** start INFORMATION GIVEN **

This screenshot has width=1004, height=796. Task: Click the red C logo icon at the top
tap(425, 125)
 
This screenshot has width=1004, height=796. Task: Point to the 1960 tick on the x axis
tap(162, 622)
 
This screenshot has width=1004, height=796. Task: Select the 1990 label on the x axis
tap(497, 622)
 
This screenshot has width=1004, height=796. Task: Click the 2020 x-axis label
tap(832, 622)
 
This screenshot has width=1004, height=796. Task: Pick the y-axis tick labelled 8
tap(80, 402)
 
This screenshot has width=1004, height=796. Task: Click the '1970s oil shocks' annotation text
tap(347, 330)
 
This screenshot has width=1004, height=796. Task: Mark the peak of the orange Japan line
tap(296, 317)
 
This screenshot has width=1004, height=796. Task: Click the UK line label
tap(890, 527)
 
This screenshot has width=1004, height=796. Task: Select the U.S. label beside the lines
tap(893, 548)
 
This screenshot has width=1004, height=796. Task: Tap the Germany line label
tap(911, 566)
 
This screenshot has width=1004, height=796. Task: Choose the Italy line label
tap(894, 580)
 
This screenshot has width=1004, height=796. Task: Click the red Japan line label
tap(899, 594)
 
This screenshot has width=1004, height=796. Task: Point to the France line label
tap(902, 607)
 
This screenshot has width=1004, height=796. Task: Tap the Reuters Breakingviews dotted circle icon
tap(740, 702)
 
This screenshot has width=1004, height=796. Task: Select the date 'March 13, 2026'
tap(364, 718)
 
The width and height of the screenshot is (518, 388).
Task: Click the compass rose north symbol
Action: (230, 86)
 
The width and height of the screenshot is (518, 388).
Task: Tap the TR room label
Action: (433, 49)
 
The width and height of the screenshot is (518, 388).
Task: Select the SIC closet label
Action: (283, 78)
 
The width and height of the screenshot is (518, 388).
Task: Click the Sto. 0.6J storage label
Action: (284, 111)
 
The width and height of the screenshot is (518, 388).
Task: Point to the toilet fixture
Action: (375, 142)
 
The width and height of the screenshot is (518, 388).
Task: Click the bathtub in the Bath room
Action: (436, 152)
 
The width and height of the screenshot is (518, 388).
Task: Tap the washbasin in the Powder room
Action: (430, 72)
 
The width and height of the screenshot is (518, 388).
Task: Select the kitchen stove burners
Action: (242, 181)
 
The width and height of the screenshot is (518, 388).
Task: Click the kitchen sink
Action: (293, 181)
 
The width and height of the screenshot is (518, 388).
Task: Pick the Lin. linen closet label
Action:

** end INFORMATION GIVEN **

• **EXERCISE DIRECTIONS**:
Reproduce only the data starting at the line containing "This screenshot has width=1004, height=796. Task: Pick" and ending at the line containing "tap(347, 330)", requests included. Multiply each tap coordinate in the answers by 0.85 and round to whole numbers with halves rounded up, leaving every number in the requests unchanged.

• **RESULT FOR THIS EXERCISE**:
This screenshot has width=1004, height=796. Task: Pick the y-axis tick labelled 8
tap(68, 342)
 
This screenshot has width=1004, height=796. Task: Click the '1970s oil shocks' annotation text
tap(295, 281)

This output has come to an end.